:: RECORDS FOR THIS EXERCISE

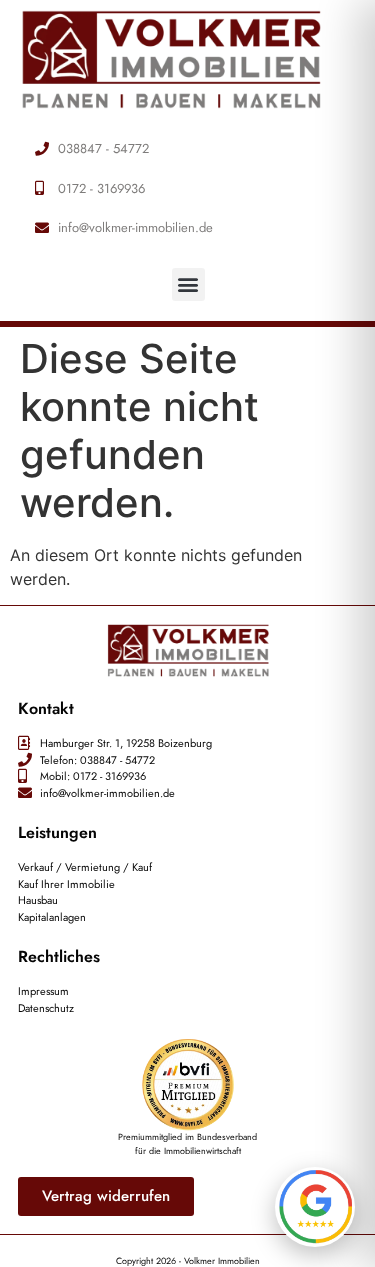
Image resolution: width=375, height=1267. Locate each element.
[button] (188, 284)
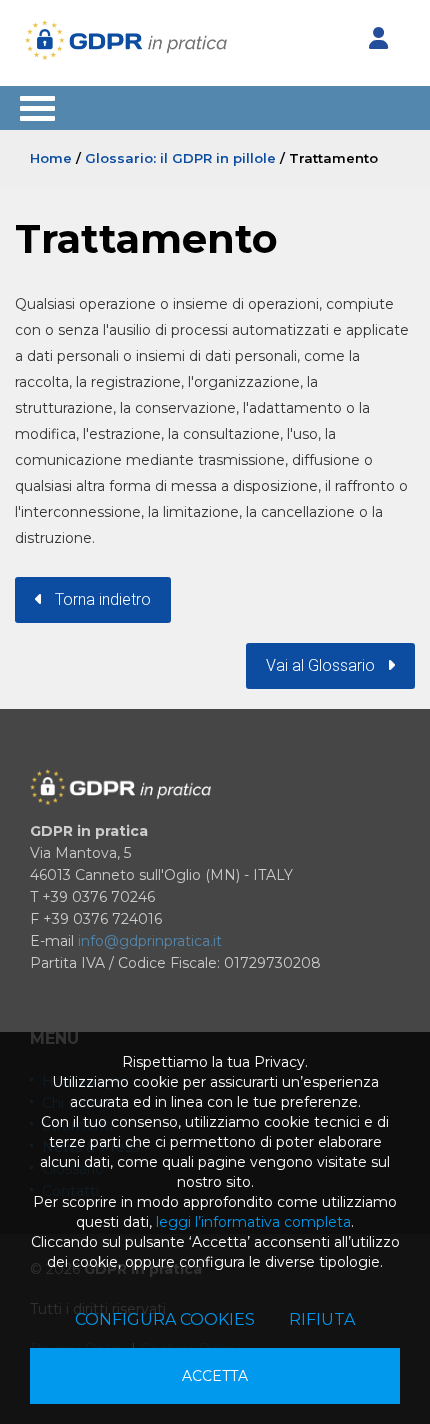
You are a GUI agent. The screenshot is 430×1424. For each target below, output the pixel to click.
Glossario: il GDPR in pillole (180, 158)
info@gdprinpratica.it (150, 941)
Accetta (215, 1376)
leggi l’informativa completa (253, 1222)
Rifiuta (322, 1319)
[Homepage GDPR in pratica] (126, 40)
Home (51, 158)
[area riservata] (378, 39)
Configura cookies (165, 1319)
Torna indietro (97, 599)
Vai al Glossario (326, 665)
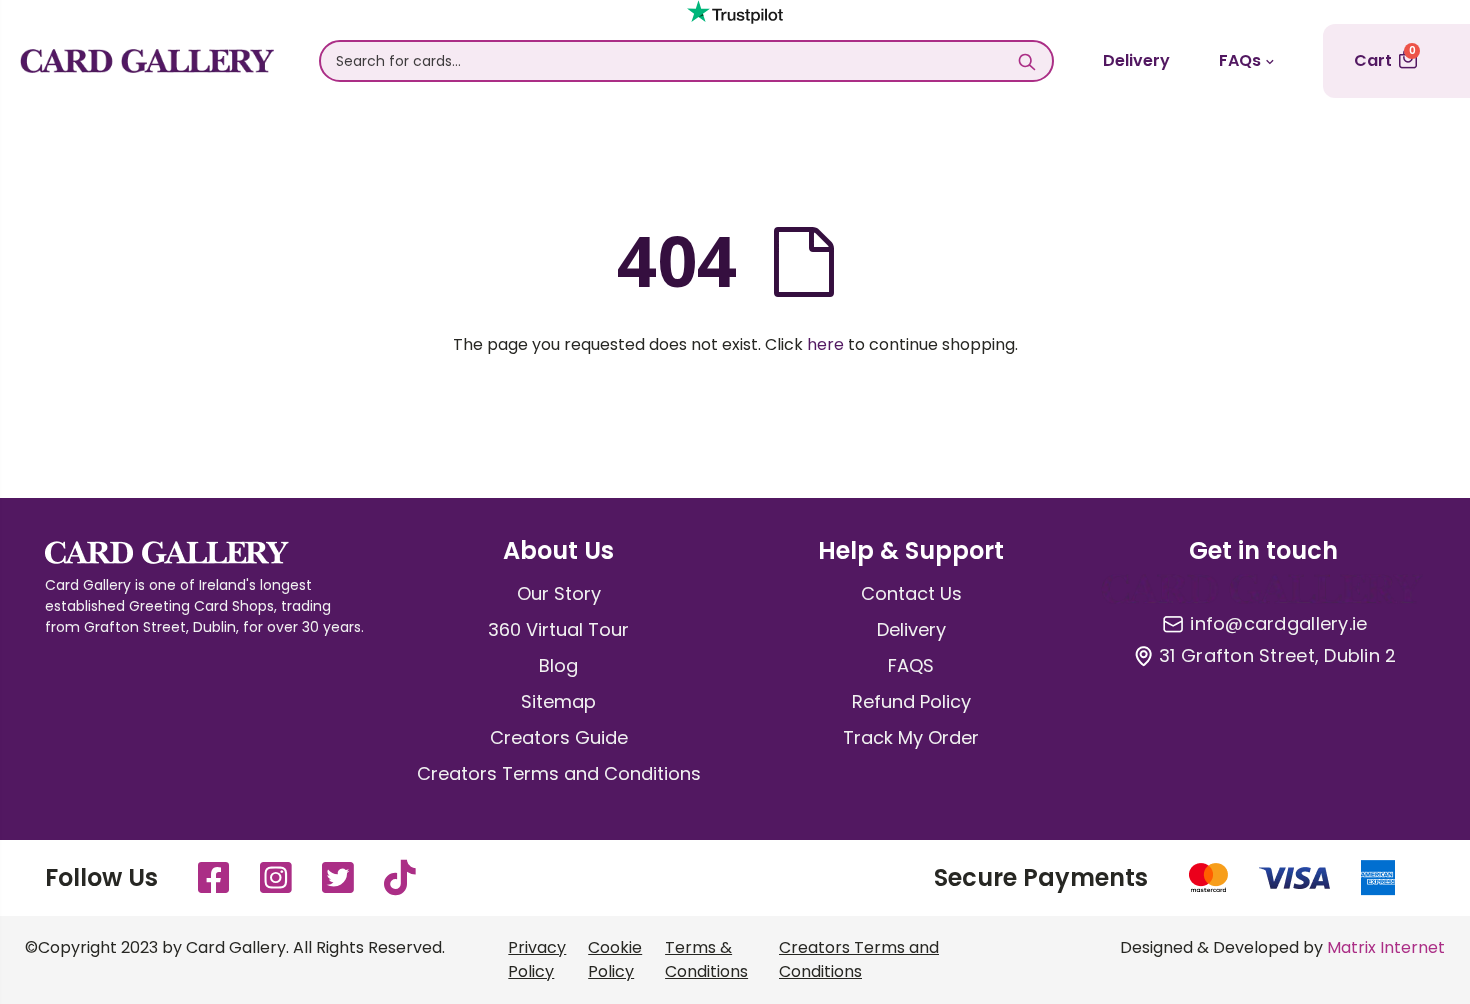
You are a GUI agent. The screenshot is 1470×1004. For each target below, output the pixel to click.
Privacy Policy (537, 959)
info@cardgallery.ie (1278, 624)
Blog (558, 665)
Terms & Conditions (706, 959)
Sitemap (558, 701)
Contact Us (911, 593)
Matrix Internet (1386, 947)
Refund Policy (911, 701)
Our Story (559, 593)
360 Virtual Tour (558, 629)
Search (1027, 61)
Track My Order (911, 737)
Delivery (1136, 60)
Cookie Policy (615, 959)
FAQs (1240, 60)
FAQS (911, 665)
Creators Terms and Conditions (559, 773)
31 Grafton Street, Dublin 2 (1277, 656)
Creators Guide (559, 737)
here (825, 344)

::::

▶ _WHAT YOU NEED TO DO_
Take the line with "info@cardgallery.ie (1278, 624)" and every line after it in the data, and please reproduce them exactly, leaving out all other lines.

▶ _OUTPUT OF THE TASK_
info@cardgallery.ie (1278, 624)
Blog (558, 665)
Terms & Conditions (706, 959)
Sitemap (558, 701)
Contact Us (911, 593)
Matrix Internet (1386, 947)
Refund Policy (911, 701)
Our Story (559, 593)
360 Virtual Tour (558, 629)
Search (1027, 61)
Track My Order (911, 737)
Delivery (1136, 60)
Cookie Policy (615, 959)
FAQs (1240, 60)
FAQS (911, 665)
Creators Terms and Conditions (559, 773)
31 Grafton Street, Dublin 2 (1277, 656)
Creators Guide (559, 737)
here (825, 344)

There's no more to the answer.